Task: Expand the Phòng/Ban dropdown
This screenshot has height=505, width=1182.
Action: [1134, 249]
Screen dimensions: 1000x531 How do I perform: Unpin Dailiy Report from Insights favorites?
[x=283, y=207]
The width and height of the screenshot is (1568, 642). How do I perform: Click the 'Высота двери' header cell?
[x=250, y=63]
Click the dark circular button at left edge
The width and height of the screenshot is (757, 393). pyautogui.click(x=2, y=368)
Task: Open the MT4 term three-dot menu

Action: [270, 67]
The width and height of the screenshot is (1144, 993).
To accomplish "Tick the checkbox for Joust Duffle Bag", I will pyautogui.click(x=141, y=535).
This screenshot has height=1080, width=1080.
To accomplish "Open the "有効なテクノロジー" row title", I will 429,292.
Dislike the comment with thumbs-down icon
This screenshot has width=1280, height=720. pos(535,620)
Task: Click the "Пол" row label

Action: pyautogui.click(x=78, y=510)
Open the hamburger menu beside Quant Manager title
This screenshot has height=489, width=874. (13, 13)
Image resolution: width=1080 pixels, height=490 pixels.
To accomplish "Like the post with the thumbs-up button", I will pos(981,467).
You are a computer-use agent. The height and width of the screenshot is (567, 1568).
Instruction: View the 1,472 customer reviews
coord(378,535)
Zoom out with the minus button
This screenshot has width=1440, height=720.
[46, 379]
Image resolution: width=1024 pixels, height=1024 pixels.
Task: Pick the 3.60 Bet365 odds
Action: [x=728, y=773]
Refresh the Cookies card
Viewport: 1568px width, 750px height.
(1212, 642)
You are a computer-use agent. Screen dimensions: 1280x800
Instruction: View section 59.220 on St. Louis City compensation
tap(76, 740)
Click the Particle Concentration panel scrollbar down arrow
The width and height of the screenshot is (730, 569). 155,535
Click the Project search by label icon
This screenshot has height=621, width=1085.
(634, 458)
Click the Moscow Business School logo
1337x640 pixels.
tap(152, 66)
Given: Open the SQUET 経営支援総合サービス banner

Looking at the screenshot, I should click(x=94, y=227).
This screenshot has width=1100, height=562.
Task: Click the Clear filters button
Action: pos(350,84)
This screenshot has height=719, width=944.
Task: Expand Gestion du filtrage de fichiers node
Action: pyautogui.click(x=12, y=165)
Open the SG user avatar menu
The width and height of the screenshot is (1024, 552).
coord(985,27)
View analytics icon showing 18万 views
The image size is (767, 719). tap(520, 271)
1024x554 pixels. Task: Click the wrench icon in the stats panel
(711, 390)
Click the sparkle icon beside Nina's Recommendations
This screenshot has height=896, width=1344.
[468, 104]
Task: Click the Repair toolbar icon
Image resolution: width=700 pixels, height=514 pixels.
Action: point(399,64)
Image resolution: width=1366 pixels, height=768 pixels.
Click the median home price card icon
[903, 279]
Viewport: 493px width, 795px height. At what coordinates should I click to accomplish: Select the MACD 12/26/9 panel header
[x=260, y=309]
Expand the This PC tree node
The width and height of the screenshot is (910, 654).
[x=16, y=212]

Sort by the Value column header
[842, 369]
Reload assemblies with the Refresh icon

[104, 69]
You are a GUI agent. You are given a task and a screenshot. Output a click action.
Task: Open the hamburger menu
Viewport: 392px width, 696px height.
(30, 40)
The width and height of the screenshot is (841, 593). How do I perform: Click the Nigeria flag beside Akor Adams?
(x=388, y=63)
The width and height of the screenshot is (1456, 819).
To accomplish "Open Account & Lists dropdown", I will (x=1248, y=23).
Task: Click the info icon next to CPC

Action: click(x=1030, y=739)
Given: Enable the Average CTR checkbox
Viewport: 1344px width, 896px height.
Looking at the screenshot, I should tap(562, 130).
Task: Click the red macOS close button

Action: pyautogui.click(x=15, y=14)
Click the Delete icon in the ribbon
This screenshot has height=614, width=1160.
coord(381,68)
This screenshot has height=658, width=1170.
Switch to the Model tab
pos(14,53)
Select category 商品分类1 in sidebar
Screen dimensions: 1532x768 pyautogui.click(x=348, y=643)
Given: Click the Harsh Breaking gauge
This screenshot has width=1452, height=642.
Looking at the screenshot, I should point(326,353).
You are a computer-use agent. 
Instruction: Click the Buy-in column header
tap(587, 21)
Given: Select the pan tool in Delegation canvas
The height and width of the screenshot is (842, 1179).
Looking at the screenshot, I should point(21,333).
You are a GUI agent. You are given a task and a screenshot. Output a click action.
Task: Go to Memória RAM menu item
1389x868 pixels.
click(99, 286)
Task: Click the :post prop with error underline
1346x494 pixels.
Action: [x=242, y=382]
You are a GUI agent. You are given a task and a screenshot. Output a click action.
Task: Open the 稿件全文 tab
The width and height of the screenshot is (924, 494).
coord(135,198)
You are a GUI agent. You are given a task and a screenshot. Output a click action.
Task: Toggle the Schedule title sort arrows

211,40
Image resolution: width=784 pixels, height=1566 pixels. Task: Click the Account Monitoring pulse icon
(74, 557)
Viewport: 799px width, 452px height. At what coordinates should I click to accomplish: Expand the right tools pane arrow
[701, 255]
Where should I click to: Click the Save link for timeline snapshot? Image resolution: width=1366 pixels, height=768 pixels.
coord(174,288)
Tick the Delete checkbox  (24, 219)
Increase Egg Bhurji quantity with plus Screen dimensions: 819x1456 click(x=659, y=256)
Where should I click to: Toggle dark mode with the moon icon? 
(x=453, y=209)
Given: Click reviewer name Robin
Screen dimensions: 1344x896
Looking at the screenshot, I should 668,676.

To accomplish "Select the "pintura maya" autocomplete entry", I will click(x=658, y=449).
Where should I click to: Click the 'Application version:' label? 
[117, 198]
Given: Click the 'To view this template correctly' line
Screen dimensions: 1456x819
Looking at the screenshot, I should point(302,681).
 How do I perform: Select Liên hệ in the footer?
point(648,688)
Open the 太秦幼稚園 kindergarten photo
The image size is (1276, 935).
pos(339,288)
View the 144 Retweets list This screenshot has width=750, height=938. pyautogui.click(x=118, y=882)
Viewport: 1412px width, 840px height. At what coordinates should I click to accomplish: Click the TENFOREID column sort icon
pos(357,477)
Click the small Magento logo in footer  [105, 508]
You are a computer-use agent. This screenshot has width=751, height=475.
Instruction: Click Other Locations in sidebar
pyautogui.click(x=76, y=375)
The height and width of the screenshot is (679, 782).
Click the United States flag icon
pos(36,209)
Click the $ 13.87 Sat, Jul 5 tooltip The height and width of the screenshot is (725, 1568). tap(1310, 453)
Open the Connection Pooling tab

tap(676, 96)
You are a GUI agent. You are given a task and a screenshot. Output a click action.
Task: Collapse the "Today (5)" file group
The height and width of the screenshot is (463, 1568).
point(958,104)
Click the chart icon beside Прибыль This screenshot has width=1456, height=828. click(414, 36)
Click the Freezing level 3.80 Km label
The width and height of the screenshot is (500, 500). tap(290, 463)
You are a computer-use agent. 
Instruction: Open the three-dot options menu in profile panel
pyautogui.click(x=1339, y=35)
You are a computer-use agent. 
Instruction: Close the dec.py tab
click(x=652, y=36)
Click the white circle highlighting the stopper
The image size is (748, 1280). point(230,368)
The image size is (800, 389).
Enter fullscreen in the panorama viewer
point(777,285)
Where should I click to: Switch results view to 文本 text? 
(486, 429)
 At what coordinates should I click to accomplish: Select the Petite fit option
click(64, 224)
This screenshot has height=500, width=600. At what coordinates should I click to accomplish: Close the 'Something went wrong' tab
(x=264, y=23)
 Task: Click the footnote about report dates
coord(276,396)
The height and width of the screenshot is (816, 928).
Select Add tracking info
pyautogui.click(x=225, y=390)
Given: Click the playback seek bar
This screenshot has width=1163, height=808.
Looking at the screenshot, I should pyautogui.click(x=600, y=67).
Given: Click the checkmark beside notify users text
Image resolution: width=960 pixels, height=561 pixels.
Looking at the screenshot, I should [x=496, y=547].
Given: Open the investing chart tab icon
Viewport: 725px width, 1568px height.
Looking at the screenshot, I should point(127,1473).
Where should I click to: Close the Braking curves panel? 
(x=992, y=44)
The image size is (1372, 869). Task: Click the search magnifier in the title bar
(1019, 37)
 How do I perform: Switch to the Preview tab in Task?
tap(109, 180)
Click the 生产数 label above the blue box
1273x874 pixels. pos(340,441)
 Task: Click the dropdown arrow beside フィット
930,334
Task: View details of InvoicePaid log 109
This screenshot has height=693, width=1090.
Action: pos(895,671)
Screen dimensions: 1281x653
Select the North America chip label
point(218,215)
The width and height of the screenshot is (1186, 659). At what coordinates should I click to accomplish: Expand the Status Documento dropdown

> Exercise brief:
Reproduce the line that contains "Task: View details of InvoicePaid log 109" and each line after it through the last line of the entries above, exactly; leave out all earlier lines.

> Problem solution:
Task: View details of InvoicePaid log 109
This screenshot has height=693, width=1090.
Action: pos(895,671)
Screen dimensions: 1281x653
Select the North America chip label
point(218,215)
The width and height of the screenshot is (1186, 659). At what coordinates should I click to accomplish: Expand the Status Documento dropdown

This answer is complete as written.